2
votes

I have a question about managing multiple CG's, created three consumer groups, every CG has its own kafka service, group Id and topic.

now i'm receiving messages as expected, but, i wondering if its possible to create next scenario:

create three consumer groups, but receive messages only from one,put others on pause/hold for now, if his kafka service will fall, consume messages from next consumer group, and same with the third.
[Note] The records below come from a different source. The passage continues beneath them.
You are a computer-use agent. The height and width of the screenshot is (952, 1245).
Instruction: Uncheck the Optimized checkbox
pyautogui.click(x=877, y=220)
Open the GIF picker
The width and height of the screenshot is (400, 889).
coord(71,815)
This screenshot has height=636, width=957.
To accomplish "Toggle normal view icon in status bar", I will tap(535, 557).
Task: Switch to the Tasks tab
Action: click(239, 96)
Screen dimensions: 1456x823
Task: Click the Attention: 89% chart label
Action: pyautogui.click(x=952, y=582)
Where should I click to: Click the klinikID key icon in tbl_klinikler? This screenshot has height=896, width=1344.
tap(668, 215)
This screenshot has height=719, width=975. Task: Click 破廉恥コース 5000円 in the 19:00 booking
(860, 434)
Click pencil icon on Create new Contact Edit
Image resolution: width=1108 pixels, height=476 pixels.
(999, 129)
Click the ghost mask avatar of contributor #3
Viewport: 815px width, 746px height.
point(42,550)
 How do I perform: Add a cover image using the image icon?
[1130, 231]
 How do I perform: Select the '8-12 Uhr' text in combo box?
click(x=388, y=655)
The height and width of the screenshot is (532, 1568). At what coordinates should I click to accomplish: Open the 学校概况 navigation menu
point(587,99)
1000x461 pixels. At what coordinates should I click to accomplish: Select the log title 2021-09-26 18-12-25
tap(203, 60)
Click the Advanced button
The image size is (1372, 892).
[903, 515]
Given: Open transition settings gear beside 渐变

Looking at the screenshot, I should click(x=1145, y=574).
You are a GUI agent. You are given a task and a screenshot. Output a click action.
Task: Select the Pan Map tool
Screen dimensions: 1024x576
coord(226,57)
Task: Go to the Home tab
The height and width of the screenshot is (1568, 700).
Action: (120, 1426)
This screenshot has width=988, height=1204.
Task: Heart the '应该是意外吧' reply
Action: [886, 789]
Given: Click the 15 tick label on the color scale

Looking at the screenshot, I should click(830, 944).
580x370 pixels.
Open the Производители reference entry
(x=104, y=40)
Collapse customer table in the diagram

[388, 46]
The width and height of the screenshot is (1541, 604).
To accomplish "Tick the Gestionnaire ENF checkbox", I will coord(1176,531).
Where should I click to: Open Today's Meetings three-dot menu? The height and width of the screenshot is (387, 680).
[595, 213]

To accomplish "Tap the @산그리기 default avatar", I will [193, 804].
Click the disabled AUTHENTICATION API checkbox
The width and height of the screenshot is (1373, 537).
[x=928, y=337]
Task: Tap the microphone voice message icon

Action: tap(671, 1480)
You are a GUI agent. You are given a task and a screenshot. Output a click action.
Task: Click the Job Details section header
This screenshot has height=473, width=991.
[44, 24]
Here's an example for my code:

function createConsumerGroup(topics){

    const ConsumerGroup = kafka.ConsumerGroup;

    //CREATE CONSUMER GROUPS FOR EVERY SERVICE
    for(let i = 0; i < config.kafka_service.length ;i++){  //3

        const options = {
            groupId: config.kafka_service[i]['groupId'],
            host: config.kafka_service[i]['zookeeperHost'],
            kafkaHost: config.kafka_service[i]['kafkaHost'],
            sessionTimeout: 15000,
            protocol: ['roundrobin'],
            fromOffset: 'latest'
        }

        //assign all services CG names and create [i] consumer groups!
        let customConsumerGroupName = config.kafka_service[i]['consumerGroupName'];

        customConsumerGroupName = new ConsumerGroup(options, topics);

        customConsumerGroupName.on('connect', (resp) => {
            console.log(`${config.kafka_service[i]['consumerGroupName']} is connected!`);
        });

        if(i > 0){
            //pause consumers exept FIRST
            customConsumerGroupName.pause();
        }


        customConsumerGroupName.on('message', (message) => {
           console.log(message);
        });

        customConsumerGroupName.on('error', (error) => {
            console.log('consumer group error: ', error);

           //HERE I NEED TO CALL SECOND CONSUMER TO STEP UP
           //MAYBE consumerGroup.resume(); ???
        });

    }
}

hopes its sound understandable, thanks :)

2
It looks like you're trying to use separate consumer groups as a fail safe, but a single consumer group should do what you want I believe. Each group should have multiple consumers, and if one consumer fails another in the group will pick up where it left off. Unless I misunderstood your issue. - Brian Fitzpatrick
you did, both you and @Moonwalkr talking about single CG to handle that scenario, but i didn't saw any example or tutorial to set different data centers in single CG. any lead please? - draftish
To set separate consumers to the same CG (across data centers) you would use the groupId config option. You have it set to 'config.kafka_service[i]['groupId']'. Wherever you create your consumer, you would just make sure it has the same groupId. I'm not familiar with Node's kafka package, but I would say you should stick to creating regular Consumers, and assign each one the same groupid. This way you can have separate consumers be a part of the same group no matter which server it's hosted on. - Brian Fitzpatrick
I just read up on the kafka node api, and the ConsumerGroup is somewhat unfortunately named. It is a kafka consumer, and the groupId option is what is controlling the 'actual' kafka consumer group. So your code should work as is as long as the groupId option for each 'new ConsumerGroup' is the same. This way all the ConsumerGroups will be a part of the actual Kafka Consumer group, reading from the same topic, and ensuring messages don't go to crashed consumers (ConsumerGroup instances in the Node parlance). - Brian Fitzpatrick

2 Answers

4
votes

So it looks like the confusion arises because of the name of the Node package's 'ConsumerGroup'. In Kafka terms, the consumer group is controlled solely by the groupId used by each consumer. Consumers with the same groupId will not be given duplicate messages, each topic message is only read by a single consumer. If a consumer goes down, kafka detects this and gives it's partitions to a separate consumer.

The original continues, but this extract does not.